ANTÓNIO JACINTO PASCOAL
Público,
5/9/16
05/09/2016
O
Facebook controla os nossos comportamentos e emoções, chega às nossas memórias
e diz-se genuinamente “preocupado” connosco.
Há tempos, Clara Ferreira Alves
referia-se ao “Cult of Likability”, expressão glosada de Easton Ellis, sobre
aquilo que começa a ter contornos de patologia. Dizia ela na sua crónica: “Hoje,
toda a gente quer dar nas vistas. E toda a gente está disposta a fazer
tudo, incluindo vender-se e vender a família, para dar nas vistas. E ter
um like. (…) Hoje impera a cultura do like, a likability,
como escreveu Bret Easton Ellis. Todos somos obrigados
a que gostem de nós”. O autor citado, para se ser mais exacto, tinha este alcance: “And it
was this burgeoning of the likability cult and the dreaded notion of
“relatability” that ultimately reduced everyone to a kind of neutered clockwork
orange, enslaved to the corporate status quo. To be accepted we have to follow
an upbeat morality code where everything must be liked and everybody’s voice
respected, and any person who has a negative opinion — a dislike — will be shut
out of the conversation”. Ou seja,
castrados e reduzidos à neutralidade de uma laranja mecânica, única imaginação
humana possível, num mundo em que, para se ser aceite, ela permanece enquanto
consentimento de um código de irreprimível validação e como criada de servir da
única verdade absoluta: a genialidade pessoal. Matéria trágica pela qual o
“espelho humano” nos devolve a face que busca o crânio onde repouse e se
suporte a angústia do mundo. E, pior, matéria de câmbio, onde a validação do
“gosto” obedece ao deve-e-haver, sob pena de ressentimento.
Não é de negar a oportunidade do que aí se
diz: o Facebook controla os nossos comportamentos e emoções, chega às
nossas memórias (há quem se assuste de tão recônditas) e diz-se genuinamente
“preocupado” connosco e com a matéria íntima, é verdade. E sujeita-nos a
constrangimentos levados da breca. E ainda há aquela coisa dos “números de
Dunbar”, desmistificadores da grande ilusão dos amigalhaços.

▶ _Listagem_
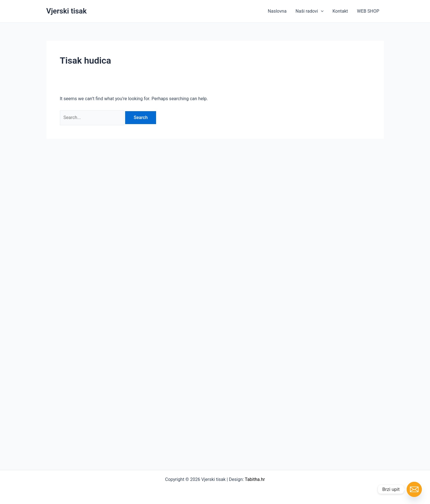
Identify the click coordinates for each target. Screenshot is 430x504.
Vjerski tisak (67, 11)
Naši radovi (309, 11)
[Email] (414, 489)
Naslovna (277, 11)
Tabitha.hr (255, 479)
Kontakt (340, 11)
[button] (321, 11)
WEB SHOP (368, 11)
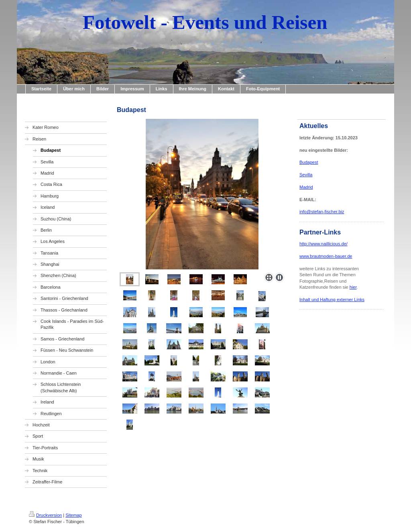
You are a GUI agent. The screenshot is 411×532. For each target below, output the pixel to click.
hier (353, 287)
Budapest (309, 162)
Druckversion (45, 515)
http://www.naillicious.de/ (324, 244)
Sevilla (306, 175)
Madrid (306, 187)
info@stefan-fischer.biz (321, 212)
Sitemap (73, 515)
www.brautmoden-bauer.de (326, 256)
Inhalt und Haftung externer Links (332, 300)
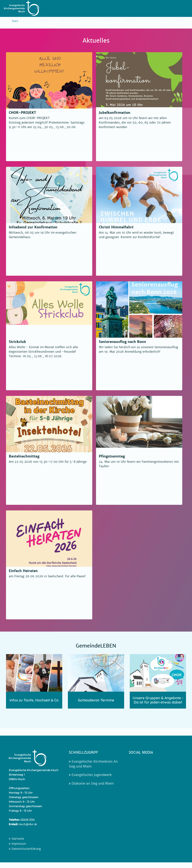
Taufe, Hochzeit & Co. (75, 20)
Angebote (130, 20)
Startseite (16, 839)
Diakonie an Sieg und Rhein (91, 783)
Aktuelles (45, 20)
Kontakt (179, 20)
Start (15, 21)
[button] (8, 860)
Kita (147, 20)
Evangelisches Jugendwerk (90, 775)
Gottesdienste (107, 20)
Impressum (17, 844)
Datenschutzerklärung (25, 849)
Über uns (160, 20)
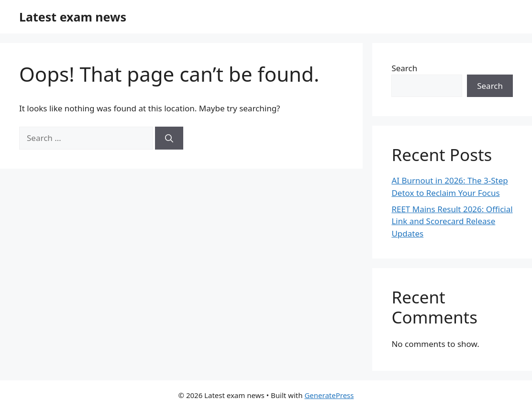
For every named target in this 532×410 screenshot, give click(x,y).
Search (404, 68)
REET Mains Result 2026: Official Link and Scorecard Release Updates (452, 221)
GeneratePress (329, 395)
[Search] (169, 138)
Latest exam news (73, 17)
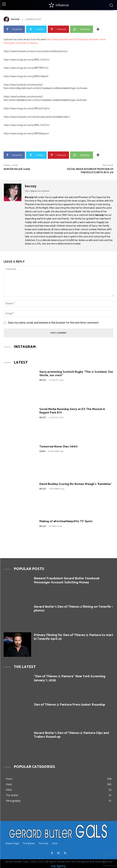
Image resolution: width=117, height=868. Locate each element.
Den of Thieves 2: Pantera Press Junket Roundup (69, 705)
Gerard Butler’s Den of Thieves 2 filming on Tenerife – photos (73, 609)
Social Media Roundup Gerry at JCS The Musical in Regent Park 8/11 (72, 411)
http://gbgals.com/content (37, 191)
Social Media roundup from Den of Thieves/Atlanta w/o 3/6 (90, 171)
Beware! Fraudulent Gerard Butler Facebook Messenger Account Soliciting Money (67, 580)
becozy (15, 19)
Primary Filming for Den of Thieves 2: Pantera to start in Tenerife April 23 (73, 637)
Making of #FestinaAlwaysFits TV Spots (66, 521)
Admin (42, 452)
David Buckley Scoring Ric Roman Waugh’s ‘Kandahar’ (75, 484)
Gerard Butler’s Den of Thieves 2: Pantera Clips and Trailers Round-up (71, 735)
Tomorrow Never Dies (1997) (59, 446)
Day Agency (58, 866)
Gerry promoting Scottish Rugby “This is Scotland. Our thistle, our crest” (76, 373)
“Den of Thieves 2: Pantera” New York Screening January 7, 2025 (69, 678)
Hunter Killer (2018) (17, 169)
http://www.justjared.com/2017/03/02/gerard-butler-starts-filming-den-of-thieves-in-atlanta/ (55, 41)
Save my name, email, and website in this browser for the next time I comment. (53, 322)
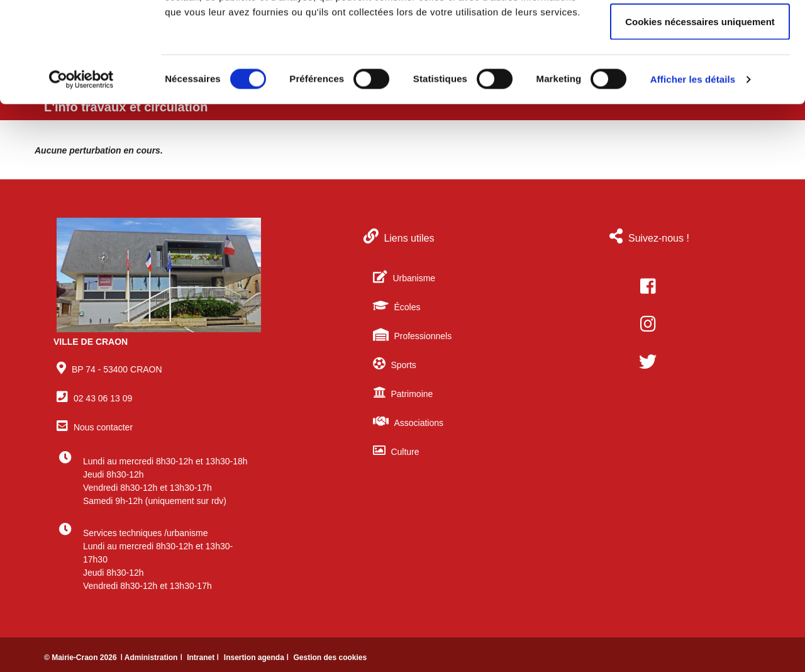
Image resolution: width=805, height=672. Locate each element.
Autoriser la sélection (700, 74)
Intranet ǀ (204, 658)
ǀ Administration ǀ (152, 658)
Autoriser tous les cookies (700, 33)
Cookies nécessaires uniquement (700, 115)
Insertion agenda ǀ (257, 658)
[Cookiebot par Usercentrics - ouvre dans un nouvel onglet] (81, 174)
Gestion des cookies (330, 658)
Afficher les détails (692, 173)
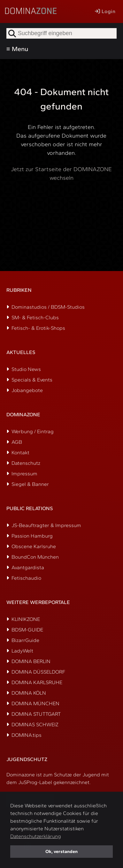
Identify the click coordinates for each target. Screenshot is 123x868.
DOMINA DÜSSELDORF (38, 672)
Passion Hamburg (32, 536)
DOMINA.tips (26, 735)
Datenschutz (26, 463)
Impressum (24, 473)
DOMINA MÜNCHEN (35, 704)
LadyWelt (22, 651)
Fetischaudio (26, 578)
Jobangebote (27, 390)
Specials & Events (32, 380)
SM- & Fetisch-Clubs (35, 317)
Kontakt (20, 453)
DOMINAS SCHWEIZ (35, 724)
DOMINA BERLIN (31, 661)
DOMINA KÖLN (29, 693)
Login (105, 11)
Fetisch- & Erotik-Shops (38, 328)
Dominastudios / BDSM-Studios (48, 307)
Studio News (26, 369)
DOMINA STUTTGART (36, 714)
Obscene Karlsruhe (34, 546)
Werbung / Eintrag (32, 431)
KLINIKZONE (26, 619)
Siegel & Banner (30, 484)
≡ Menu (17, 49)
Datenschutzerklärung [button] (35, 836)
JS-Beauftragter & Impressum (46, 525)
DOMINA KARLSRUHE (37, 682)
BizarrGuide (25, 640)
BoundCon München (35, 557)
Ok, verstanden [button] (61, 851)
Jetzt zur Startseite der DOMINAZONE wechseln (61, 174)
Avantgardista (28, 567)
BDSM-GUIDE (27, 630)
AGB (17, 442)
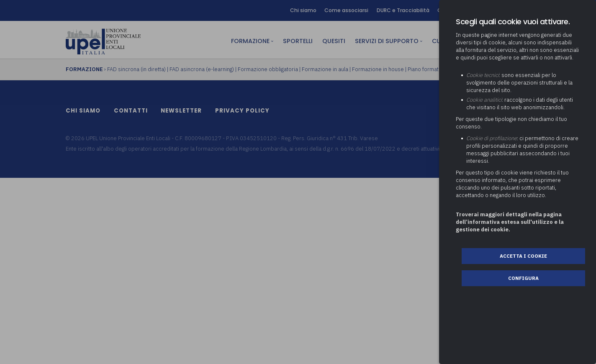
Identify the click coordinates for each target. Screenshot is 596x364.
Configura (523, 278)
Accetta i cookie (523, 256)
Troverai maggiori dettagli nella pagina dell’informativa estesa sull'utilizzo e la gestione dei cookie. (510, 222)
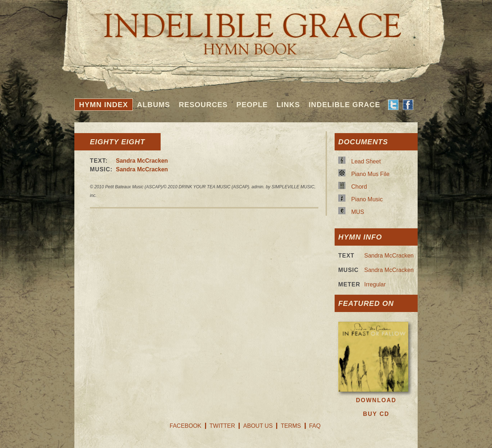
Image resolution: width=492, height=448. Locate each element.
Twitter (222, 426)
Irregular (375, 284)
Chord (359, 186)
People (252, 105)
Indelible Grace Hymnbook (246, 29)
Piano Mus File (370, 174)
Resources (203, 105)
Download (376, 400)
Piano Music (367, 199)
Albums (154, 105)
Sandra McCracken (142, 161)
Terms (291, 426)
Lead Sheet (366, 161)
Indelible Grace (344, 105)
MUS (358, 212)
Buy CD (376, 414)
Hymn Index (104, 105)
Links (288, 105)
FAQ (315, 426)
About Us (258, 426)
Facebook (186, 426)
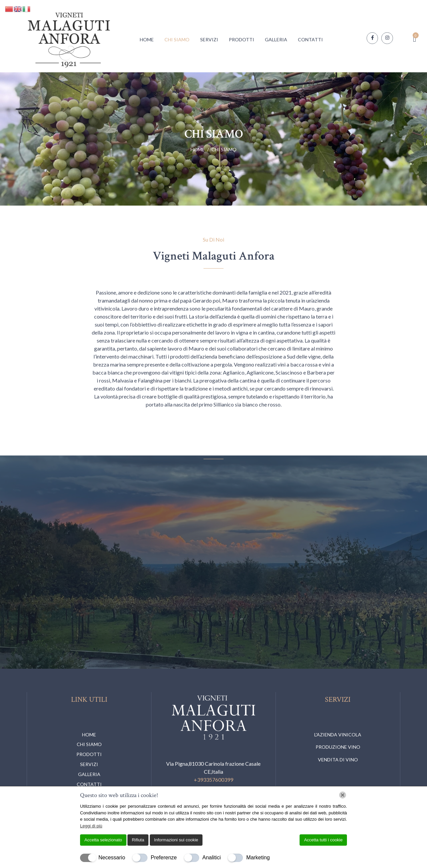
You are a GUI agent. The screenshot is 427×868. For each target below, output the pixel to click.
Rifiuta (138, 840)
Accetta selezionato (103, 840)
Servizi (209, 39)
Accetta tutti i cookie (323, 840)
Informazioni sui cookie (176, 840)
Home (147, 39)
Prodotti (241, 39)
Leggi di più (91, 826)
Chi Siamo (177, 39)
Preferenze (164, 857)
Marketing (258, 857)
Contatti (310, 39)
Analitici (211, 857)
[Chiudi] (343, 795)
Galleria (276, 39)
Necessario (112, 857)
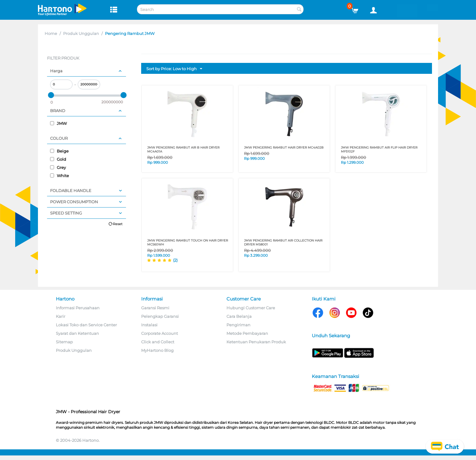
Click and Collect (158, 342)
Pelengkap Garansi (160, 316)
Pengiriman (238, 325)
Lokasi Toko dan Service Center (86, 325)
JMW (58, 123)
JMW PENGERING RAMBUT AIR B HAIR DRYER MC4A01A (183, 149)
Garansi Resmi (155, 308)
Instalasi (149, 325)
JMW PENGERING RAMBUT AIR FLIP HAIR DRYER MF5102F (379, 149)
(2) (175, 260)
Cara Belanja (239, 316)
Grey (58, 167)
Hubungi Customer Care (251, 308)
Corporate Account (159, 333)
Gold (58, 159)
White (59, 176)
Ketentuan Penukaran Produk (256, 342)
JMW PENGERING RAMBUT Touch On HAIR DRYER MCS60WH (188, 242)
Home (51, 33)
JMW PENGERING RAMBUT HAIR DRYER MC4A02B (284, 147)
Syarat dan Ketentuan (77, 333)
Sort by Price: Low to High (174, 69)
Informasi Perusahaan (78, 308)
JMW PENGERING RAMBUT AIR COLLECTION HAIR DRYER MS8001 (283, 242)
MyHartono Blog (157, 350)
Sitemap (64, 342)
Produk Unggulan (81, 33)
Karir (60, 316)
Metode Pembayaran (247, 333)
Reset (117, 224)
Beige (59, 151)
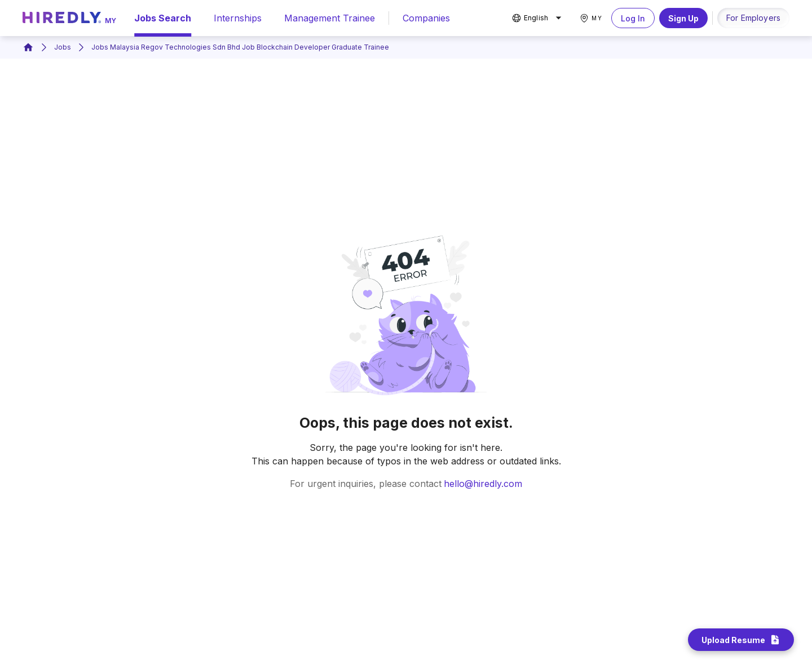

▶ _Exercício escrito 1_
Reproduz um trecho do excerto sobre o Facebook: começa nas palavras "Não é de negar" e termina depois de "ilusão dos amigalhaços.".
▶ _Exercício escrito 2_
Segundo a citação de Bret Easton Ellis no excerto sobre o Facebook, o que acabou por reduzir todos a uma espécie de laranja mecânica castrada?

▶ _Resultado correto 1_
Não é de negar a oportunidade do que aí se
diz: o Facebook controla os nossos comportamentos e emoções, chega às
nossas memórias (há quem se assuste de tão recônditas) e diz-se genuinamente
“preocupado” connosco e com a matéria íntima, é verdade. E sujeita-nos a
constrangimentos levados da breca. E ainda há aquela coisa dos “números de
Dunbar”, desmistificadores da grande ilusão dos amigalhaços.

▶ _Resultado correto 2_
Para Ellis, foi o crescimento do culto da "likability", junto com a temida noção de "relatability". Isso deixou todos escravizados ao status quo empresarial.